Atrasado devido ao trânsito que naquele dia trabalhou com eficiência contra seu projeto de assistir a um show esperado por ele e sua mulher, Guilherme chegou, em busca de colher imagens para a sua coluna na emissora de TV. Na mochila, trazia o sapatênis que ocuparia o lugar do mocassim marrom.

No banheiro, agora seu camarim, fugiu de todos os espelhos, objetos sinistros para ele. Nem se importou com a desordem feita no cabelo pelo capacete usado na moto competente, deixando evidenciar ainda mais a testa proeminente. Com voz de radialista, vício de profissão, cumprimentou brevemente as pessoas que dividiam a mesa com Bruna.

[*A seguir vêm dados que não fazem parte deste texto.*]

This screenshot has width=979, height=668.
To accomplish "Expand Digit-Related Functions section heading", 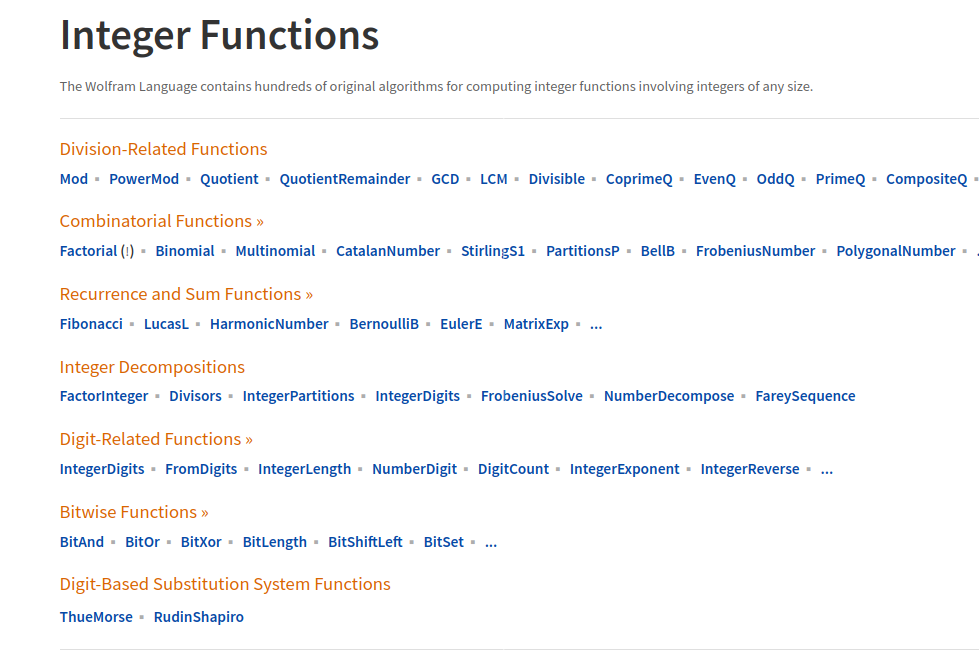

Guilherme não teve dúvida na hora de localizar a esposa; nem foi preciso pedir ajuda ao Waze para circular entre tanta gente e não deixar de seguir, virar à direita, depois à esquerda, depois seguir, depois... até ouvir a voz automática informando que ele havia chegado ao seu destino.

Ela e a multidão se agitavam de corpo e alma, dançando, gritando no ritmo da primeira canção que incluía uma bateria cujo volume lembrava o choque de um meteorito com uma placa de lata e de aço maior que ele.

O corpo esguio de Bruna dançava e jogava os cabelos compridos por todos os lados. Suas mãos delicadas pareciam estar em busca do céu, e os lábios finos canalizavam cada palavra que compreendia como se competisse com os microfones. A mulher jovem, recém-saída da universidade e cheia de lembranças da primeira vez em que participou de uma festinha de Carnaval, revisitava suas memórias afetivas tocadas pela música, agora no papel de trilha sonora de sua viagem ao passado. De volta pra casa, compartilharia essa experiência nas redes sociais – seu ponto fraco era a pressa, tudo para ela era urgente, precisava, logo, mostrar o quanto havia se divertido, porque desejava ser vista sempre.

Arregalando os olhos de maneira ritmada, o marido ficou em pé, dançando, gritando, os braços abertos como se quisessem voar na emoção de mergulhar fundo em cada som emitido naquele ambiente agitado.

Lá e em todo lugar, Bruna não perdia uma oportunidade de descobrir um jeito de agradar o marido que sabia tudo sobre caminhar, amassar barro e celebrar as vitórias com ela. A esposa fugia das insinuações feitas pela família, de não ser gentil o bastante com ele. Novamente ela se lembrou desses comentários. Então foi tomada por um forte desejo de continuar mandando na própria vida.

Sabendo que Guilherme estava cansado e com muita vontade de comer e beber algo refrescante e consistente, e sem perder um segundo daquele show que havia se transformado em essencial para eles, pediu que trouxessem uma fatia de torta de iogurte com calda de morango e um bom copo de suco de mamão e leite condensado. Ele merecia pelo menos esse carinho. E ela sentia-se merecedora daquela vitória.

Nem um detalhe do show poderia fugir dos olhos atenciosos do casal e dos sentidos protegidos de tal forma por Guilherme para que até mesmo a picada de uma abelha passasse despercebida. O marido agradeceu ao receber o pedido. Agora havia chegado a vez de Guilherme, sem saber da missa a metade?

A alegria, cheia de sonoridade, estava completa. “Segue o baile”, diria a mosca.